I have posted about the importance of physical intimacy and how it is supposed to be a place of rest for married couples, today I want to share another thing I read from the book “Intimacy Ignited” by Dr. Joseph and Linda Dillow and Dr. Peter and Lorraine Pintus.
Looking back at Song of Solomon 1:14, we recall the place called Engedi, or physical intimacy between husband and wife, which is a place of rest. In 1 Samuel 24:1, Engedi is used by David as a stronghold, a place of refuge for he and his men. Like Engedi, sex or physical intimacy between married couples, must be a safe place where they can temporarily escape from the assaults of life. After all, God designed the husband and wife’s intimacy to be a safe place where they could be “naked and unashamed” (Genesis 2:25).

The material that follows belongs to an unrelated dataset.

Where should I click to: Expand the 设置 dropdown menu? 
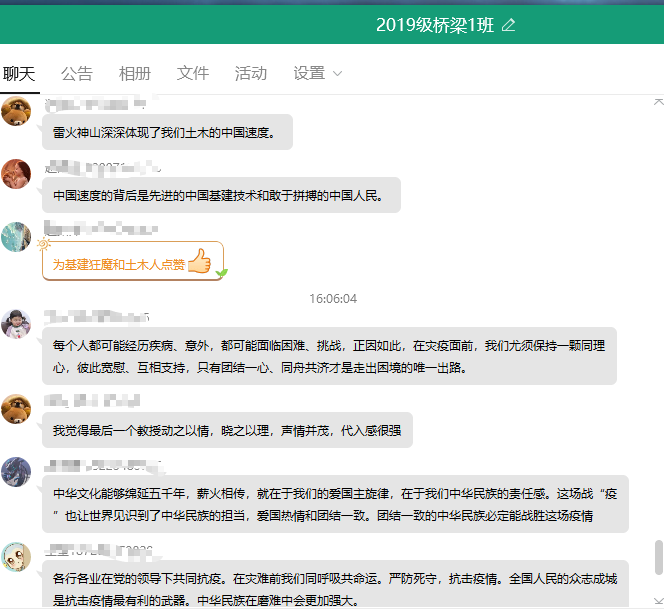[318, 73]
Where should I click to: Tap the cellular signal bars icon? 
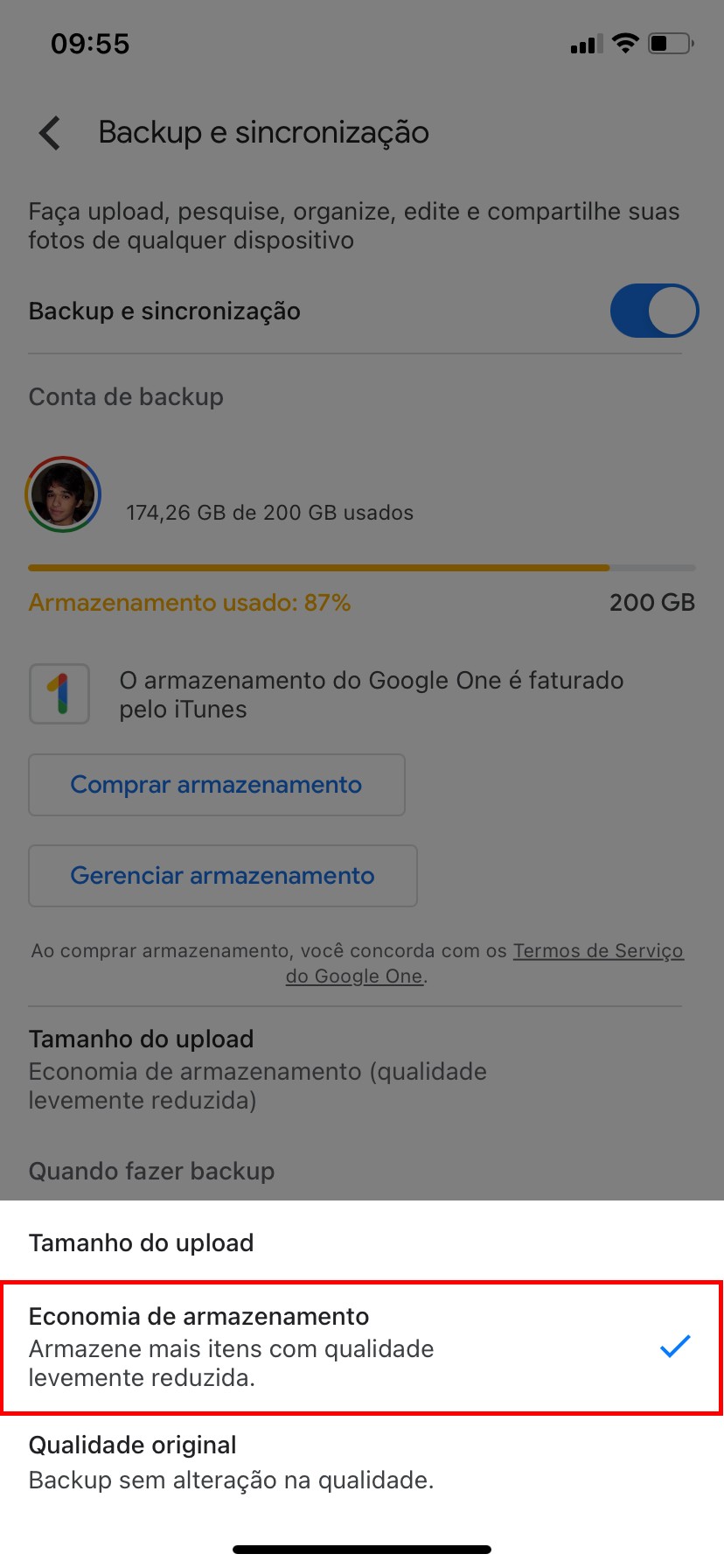pyautogui.click(x=586, y=45)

The intimacy of a couple should have unconditional acceptance not conditional acceptance. It should have support and not a judgmental attitude. It should also show appreciation not a critical spirit. With regards to physical intimacy there must be sexual sensitivity not sexual demands.
Perhaps you feel that the positive descriptions above are not what you have shown to your spouse. What can you do to begin?

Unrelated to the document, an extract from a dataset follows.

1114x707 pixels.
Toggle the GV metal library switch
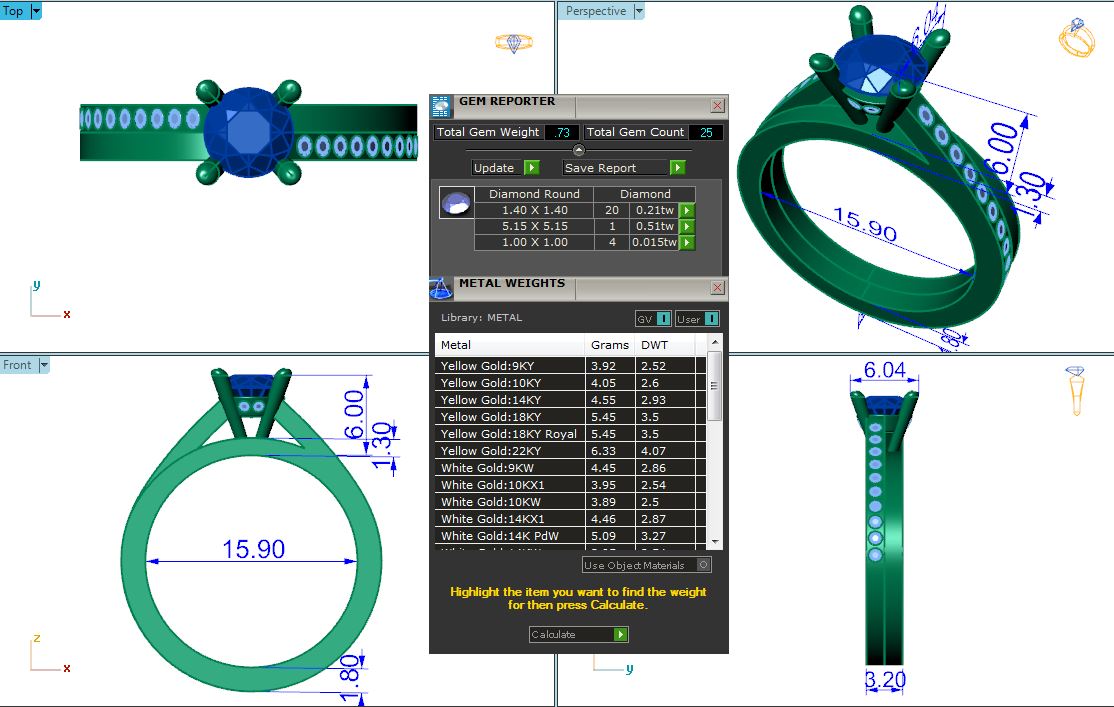pos(664,319)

First, ask God to forgive you and your failings. Next, tell your spouse, “Please forgive me for __________________(name your wrong actions or attitudes). I understand why you havent always felt safe with me, and I am committed to changing that.” Finally, ask your partner what you can do to help him or her feel safe in your intimate physical relationship then strive hard to fulfill that.
Making marriage a place of safety can promote healing physically (place of rest) and sexually or other times the healing can be emotional.